Asymptomatic Middle East Respiratory Syndrome Coronavirus (MERS-CoV) infection: Extent and implications for infection control: A systematic review

Jaffar A Al-Tawfiq, Philippe Gautret
Travel Medicine and Infectious Disease 2019, 27: 27-32

BACKGROUND: The Middle East Respiratory Syndrome Coronavirus (MERS-CoV) emerged in 2012 and attracted an international attention as the virus caused multiple healthcare associated outbreaks. There are reports of the role of asymptomatic individuals in the transmission of MERS-CoV, however, the exact role is not known.

METHOD: The MEDLINE/PubMed and Scopus databases were searched for relevant papers published till August 2018 describing asymptomatic MERS-CoV infection.

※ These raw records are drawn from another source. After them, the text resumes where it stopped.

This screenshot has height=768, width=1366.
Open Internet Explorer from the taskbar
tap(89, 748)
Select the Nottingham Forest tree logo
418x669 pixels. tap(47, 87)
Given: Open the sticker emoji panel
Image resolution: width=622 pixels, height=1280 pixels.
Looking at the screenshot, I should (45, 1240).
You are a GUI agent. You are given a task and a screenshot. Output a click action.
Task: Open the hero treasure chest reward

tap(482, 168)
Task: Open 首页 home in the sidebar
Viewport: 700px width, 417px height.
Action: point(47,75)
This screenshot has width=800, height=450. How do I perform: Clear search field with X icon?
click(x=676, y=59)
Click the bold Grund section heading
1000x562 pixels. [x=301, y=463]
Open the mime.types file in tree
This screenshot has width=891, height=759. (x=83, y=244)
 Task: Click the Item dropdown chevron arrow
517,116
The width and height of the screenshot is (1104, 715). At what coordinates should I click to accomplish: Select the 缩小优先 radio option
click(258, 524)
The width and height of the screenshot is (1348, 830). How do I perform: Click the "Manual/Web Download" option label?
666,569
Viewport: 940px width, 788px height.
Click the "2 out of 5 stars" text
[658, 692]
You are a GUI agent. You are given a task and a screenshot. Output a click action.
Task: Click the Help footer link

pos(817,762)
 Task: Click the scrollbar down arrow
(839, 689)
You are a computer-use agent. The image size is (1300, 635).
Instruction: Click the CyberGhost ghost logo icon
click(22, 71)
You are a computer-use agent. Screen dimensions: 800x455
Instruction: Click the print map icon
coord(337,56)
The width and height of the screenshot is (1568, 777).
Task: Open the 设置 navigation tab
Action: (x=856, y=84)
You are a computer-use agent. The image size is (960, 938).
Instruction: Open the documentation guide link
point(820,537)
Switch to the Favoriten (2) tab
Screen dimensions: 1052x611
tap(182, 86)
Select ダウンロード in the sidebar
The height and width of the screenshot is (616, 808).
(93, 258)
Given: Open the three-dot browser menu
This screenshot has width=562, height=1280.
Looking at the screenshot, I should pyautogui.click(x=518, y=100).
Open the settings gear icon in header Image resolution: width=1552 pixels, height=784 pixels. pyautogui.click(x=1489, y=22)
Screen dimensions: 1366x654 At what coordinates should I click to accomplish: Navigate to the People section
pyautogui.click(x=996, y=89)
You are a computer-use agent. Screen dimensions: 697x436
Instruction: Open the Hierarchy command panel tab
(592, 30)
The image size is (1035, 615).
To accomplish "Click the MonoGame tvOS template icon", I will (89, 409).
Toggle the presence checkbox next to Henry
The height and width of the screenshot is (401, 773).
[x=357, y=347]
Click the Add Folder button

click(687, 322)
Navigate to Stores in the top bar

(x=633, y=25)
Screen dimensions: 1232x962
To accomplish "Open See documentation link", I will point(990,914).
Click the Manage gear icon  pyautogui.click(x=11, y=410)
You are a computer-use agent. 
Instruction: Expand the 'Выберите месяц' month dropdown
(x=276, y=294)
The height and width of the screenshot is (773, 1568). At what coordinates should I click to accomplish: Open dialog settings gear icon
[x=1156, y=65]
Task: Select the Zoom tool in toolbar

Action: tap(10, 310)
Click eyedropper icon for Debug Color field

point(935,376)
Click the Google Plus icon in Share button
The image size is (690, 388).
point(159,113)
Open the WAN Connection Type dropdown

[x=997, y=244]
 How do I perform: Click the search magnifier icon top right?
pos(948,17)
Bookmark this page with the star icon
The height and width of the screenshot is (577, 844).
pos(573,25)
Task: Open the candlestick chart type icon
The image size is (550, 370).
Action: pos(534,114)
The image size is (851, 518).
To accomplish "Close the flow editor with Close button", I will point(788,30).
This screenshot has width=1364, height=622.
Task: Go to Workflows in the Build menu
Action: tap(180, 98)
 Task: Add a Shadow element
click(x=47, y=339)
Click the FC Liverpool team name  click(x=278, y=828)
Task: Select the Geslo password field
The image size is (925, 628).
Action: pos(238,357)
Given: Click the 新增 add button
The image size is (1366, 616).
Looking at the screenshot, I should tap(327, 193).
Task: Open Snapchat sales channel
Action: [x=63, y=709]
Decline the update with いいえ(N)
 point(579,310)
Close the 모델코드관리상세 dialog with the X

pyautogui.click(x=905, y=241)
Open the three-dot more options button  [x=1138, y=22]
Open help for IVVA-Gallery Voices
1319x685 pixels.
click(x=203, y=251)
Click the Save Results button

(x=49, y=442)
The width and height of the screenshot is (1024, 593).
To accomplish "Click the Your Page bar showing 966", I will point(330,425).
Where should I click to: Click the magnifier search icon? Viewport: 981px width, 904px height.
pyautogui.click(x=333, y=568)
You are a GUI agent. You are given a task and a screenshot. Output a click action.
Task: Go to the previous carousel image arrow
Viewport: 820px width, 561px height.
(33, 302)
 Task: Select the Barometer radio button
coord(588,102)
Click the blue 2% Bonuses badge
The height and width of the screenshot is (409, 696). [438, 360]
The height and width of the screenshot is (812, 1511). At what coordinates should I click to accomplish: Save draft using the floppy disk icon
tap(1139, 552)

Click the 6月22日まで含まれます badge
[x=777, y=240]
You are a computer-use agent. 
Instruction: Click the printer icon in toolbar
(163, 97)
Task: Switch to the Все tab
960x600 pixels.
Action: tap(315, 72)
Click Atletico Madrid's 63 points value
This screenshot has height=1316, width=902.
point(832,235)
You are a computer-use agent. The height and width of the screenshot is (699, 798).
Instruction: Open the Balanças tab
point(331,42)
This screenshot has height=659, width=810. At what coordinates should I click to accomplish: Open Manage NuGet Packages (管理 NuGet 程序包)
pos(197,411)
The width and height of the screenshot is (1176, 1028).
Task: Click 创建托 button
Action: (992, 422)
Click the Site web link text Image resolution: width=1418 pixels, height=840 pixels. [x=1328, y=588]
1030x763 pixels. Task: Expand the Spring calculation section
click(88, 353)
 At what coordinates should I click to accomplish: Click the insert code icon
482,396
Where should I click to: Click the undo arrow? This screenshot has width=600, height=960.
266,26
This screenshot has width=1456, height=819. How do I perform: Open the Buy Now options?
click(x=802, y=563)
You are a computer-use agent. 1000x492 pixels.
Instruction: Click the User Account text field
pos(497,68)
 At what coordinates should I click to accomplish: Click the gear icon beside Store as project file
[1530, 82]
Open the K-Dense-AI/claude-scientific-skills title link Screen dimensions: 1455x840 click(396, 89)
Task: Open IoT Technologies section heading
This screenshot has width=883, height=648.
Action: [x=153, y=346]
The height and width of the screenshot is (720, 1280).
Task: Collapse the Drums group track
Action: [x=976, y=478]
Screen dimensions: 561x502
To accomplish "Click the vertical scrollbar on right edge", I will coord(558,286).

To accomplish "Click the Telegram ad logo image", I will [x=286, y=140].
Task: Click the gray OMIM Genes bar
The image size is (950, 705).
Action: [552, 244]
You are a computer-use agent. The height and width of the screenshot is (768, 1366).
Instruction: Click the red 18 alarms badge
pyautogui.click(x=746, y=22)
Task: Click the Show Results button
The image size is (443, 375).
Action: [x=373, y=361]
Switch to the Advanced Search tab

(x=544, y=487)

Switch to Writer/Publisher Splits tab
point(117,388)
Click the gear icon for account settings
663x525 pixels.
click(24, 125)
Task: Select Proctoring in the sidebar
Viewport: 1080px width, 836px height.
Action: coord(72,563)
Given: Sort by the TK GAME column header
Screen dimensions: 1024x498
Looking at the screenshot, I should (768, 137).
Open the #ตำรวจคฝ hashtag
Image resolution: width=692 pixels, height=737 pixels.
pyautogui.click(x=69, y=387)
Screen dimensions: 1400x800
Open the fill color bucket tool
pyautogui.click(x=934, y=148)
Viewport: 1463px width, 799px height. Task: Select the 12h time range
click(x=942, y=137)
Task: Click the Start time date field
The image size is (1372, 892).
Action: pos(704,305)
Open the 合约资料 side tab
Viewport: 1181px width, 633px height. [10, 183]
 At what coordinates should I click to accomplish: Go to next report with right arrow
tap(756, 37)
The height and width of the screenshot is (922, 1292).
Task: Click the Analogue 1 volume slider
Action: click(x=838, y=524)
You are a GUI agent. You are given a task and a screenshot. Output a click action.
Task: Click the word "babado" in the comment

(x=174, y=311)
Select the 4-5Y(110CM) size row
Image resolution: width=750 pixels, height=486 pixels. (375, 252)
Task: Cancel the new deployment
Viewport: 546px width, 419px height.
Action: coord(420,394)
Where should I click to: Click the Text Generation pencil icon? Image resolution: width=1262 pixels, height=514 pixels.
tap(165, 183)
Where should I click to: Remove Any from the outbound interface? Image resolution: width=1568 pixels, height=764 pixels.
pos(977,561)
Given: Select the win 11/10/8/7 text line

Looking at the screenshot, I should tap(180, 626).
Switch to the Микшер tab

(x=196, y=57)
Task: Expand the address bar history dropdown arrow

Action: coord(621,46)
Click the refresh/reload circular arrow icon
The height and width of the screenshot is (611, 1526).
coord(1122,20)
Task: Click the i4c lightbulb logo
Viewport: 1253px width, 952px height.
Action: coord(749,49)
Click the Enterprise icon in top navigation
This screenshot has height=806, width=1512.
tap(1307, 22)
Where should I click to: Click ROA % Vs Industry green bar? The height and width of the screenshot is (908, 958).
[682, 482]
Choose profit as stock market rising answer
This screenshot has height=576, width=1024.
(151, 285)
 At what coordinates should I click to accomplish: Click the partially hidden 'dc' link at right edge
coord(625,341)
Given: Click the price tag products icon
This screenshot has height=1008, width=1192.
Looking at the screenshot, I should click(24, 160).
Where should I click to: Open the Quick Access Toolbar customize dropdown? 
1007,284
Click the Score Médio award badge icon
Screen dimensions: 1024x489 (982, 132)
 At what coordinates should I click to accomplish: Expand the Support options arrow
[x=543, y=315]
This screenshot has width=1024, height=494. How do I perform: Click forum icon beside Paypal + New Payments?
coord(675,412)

RESULTS: A total of 10 papers were retrieved and included in the final analysis and review. The extent of asymptomatic MERS infection had increased with change in the policy of testing asymptomatic contacts. In early cases in April 2012-October 2013, 12.5% were asymptomatic among 144 PCR laboratory-confirmed MERS-CoV cases while in 2014 the proportion rose to 25.1% among 255 confirmed cases. The proportion of asymptomatic cases reported among pediatric confirmed MERS-CoV cases were higher (41.9%-81.8%). Overall, the detection rate of MERS infection among asymptomatic contacts was 1-3.9% in studies included in this review. Asymptomatic individuals were less likely to have underlying condition compared to fatal cases. Of particular interest is that most of the identified pediatric cases were asymptomatic with no clear explanation.

CONCLUSIONS: The proportion of asymptomatic MERS cases were detected with increasing frequency as the disease progressed overtime. Those patients were less likely to have comorbid disease and may contribute to the transmission of the virus.